Primari con il pallino della Fusion. I "Docs in Jazz" curano i malati di musica 

Vengono dai più prestigiosi ospedali romani i nuovi virtuosi dei locali capitolini, i "Docs in Jazz". Imminente il disco d'esordio.

Inutile ribadire il buon livello del panorama musicale romano. Ormai è un fatto assodato. Ma che la portata della proposta venga apprezzata (e molto) ben oltre i confini del raccordo anulare fa piacere. E dimostra che la musica suonata bene non passa mai di moda. Grazie a quel meraviglioso anarchivio che è YouTube abbiamo saputo che il gruppo Tree Gees, da una decina d’anni la cover band ufficiale dei Bee Gees, ha fatto il botto grazie all’inedito «Sweet Embrace». Un brano talmente bello e fedele ai canoni (anche vocali) dei fratelli Gibb che lo stesso Barry (l’ultimo rimasto dei quattro, c’era ance Andy) l’ha benedetta sul profilo Facebook regalandogli l’attestato di canzone degna dei Bee Gees. Clamoroso, non c’è che dire. E ora, questi quattro (neanche troppo) ragazzotti fanno il pieno ogni fine settimana in un noto locale di via Crescenzio cantando in falsetto alla maniera dei fratelli Gibb.

Ma non ci sono solo loro, tutt’altro. Fa notizia un ensemble chiamato «Docs in Jazz», che da quattro anni riempie i club romani con una fusion suonata egregiamente. Di solito si esibiscono al Gerbillo Furioso di via Germanico 103 (sempre zona Prati) e stanno per incidere un album. Entreranno in studio la prossima settimana. Conterrà, oltre ai consueti standard jazz, anche alcuni inediti, tra i quali dovrebbe spiccare il brano "Behind the Sea" scritto dal pianista Giuseppe Teofili. Sono tutti medici o comunque operatori nel settore sanitario. Al sax tenore c’è Marco Verrecchia che lavora in ostetricia al San Filippo Neri. La cantante, bravissima, è Karen Smith, figlia di infermieri. Al pianoforte, come detto, Giuseppe Teofili, al basso Giacomo Olivi, chirurgo maxillo-facciale al San Camillo, alla batteria l’appassionata Silvia Giuliani, radiologia vascolare del San Camillo. Infine, al sax alto Salvatore Cisternino, radiologo del San Camillo. Un gruppo affiatato e che si diverte.
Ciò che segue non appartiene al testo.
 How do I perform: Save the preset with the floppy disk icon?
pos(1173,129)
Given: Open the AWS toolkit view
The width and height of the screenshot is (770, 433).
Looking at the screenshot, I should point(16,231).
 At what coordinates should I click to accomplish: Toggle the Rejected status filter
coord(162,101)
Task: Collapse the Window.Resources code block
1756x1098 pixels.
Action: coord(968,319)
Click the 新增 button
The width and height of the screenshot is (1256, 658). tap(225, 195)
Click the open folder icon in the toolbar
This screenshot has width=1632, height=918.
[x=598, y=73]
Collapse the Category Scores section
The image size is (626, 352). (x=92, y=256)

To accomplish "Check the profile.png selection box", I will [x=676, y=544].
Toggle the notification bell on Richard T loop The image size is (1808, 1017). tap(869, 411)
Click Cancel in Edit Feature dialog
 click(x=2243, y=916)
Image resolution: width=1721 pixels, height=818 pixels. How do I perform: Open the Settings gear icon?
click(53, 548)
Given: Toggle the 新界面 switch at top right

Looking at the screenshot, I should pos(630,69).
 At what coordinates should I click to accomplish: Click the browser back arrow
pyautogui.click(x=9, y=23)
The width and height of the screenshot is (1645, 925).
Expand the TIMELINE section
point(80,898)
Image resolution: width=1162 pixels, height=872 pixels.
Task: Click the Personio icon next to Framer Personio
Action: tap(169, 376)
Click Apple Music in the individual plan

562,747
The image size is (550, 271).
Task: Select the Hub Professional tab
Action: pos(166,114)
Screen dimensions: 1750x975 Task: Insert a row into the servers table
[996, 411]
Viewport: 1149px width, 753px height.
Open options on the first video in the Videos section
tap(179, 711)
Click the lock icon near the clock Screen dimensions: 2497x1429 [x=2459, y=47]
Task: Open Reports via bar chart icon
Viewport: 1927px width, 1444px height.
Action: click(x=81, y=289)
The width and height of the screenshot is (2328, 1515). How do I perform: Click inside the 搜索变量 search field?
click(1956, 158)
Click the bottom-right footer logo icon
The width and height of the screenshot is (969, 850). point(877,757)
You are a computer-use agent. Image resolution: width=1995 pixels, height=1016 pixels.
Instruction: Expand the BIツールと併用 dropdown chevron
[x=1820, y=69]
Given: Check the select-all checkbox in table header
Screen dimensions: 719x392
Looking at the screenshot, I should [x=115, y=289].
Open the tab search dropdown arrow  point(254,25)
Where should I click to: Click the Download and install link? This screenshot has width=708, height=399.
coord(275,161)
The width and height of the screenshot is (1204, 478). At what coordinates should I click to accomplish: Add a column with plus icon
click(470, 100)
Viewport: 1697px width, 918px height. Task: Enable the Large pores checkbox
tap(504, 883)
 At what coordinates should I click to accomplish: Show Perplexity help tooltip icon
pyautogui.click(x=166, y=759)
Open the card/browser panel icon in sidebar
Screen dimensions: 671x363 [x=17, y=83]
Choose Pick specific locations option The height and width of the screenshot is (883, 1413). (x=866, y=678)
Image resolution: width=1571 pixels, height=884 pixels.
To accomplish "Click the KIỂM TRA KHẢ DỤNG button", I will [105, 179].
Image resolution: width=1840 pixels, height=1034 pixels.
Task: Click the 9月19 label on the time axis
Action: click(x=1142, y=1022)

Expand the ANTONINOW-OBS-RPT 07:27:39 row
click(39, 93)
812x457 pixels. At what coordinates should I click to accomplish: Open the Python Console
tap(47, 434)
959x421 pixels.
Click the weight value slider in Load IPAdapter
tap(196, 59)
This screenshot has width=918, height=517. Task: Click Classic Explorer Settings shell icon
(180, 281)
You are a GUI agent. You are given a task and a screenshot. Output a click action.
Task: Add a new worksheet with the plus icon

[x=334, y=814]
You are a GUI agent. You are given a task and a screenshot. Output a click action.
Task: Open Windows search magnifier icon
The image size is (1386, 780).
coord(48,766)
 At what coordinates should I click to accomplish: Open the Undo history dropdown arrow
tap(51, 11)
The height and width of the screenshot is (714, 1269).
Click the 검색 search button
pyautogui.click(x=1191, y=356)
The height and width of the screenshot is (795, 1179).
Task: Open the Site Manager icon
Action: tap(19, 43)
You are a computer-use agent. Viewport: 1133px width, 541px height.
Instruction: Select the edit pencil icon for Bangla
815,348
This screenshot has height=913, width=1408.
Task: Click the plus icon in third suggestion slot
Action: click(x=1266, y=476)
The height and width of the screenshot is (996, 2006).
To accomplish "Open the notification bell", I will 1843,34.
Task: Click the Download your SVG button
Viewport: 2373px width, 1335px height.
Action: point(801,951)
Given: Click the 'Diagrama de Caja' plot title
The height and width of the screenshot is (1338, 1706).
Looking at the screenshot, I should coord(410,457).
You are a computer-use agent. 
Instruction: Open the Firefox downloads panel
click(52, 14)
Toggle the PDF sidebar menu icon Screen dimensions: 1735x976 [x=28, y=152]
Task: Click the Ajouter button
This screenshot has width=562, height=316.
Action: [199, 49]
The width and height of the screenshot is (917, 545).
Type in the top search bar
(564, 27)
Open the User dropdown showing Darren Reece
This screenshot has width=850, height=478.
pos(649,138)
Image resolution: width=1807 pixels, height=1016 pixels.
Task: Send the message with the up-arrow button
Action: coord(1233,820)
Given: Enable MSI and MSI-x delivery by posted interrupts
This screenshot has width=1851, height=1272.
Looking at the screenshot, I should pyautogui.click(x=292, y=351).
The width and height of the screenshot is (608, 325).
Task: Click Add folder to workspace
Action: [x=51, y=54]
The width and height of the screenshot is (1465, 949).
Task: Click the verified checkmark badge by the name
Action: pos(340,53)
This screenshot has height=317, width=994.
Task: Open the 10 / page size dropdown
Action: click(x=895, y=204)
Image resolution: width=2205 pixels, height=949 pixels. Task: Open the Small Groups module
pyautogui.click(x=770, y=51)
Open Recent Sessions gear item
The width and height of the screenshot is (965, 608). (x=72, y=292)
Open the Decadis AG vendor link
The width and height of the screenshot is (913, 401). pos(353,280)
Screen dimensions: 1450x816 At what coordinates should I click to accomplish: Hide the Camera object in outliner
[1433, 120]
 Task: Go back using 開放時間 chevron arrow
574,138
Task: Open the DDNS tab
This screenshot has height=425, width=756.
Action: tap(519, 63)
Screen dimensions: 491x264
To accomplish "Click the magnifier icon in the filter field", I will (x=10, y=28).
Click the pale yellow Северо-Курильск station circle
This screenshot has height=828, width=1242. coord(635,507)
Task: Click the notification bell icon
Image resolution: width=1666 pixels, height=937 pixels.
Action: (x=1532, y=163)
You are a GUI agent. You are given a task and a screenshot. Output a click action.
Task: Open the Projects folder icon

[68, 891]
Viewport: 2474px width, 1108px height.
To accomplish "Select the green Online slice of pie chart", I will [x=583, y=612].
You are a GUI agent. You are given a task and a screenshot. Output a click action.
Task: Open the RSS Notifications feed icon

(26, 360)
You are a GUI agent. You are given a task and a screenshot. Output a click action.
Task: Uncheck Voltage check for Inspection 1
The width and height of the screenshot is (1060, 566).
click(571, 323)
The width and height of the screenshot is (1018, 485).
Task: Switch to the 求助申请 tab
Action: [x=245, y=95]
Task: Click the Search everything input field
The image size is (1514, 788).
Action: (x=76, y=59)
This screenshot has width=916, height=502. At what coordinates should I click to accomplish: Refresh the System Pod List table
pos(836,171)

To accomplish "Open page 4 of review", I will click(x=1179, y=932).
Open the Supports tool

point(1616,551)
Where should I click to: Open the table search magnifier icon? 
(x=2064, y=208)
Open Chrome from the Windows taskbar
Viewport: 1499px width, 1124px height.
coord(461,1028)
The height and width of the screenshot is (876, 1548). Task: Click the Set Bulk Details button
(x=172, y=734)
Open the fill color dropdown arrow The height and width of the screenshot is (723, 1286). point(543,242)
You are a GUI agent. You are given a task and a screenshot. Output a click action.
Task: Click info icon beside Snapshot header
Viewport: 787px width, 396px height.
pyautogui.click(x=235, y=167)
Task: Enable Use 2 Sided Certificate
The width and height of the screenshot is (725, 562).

Il repertorio spazia e cerca di non annoiare, perché unisce a seriosi standard jazz - fai conto Herbie Hancock (convincente l’interpretazione del superclassico Watermelon Man), Thelonious Monk, Davis - qualche incursione tra pop e fusion. E allora basso e batteria fanno scintille sulle note di George Benson, dei Crusaders, di Al Jarreau e dell’inevitabile (che non è un complimento) Norah Jones. Ma c’è di che godere. Consigliatissimi a chi non si accontenta del sottofondo e vuole provare emozioni. Appuntamento il 9 giugno al teatro di Villa Glori.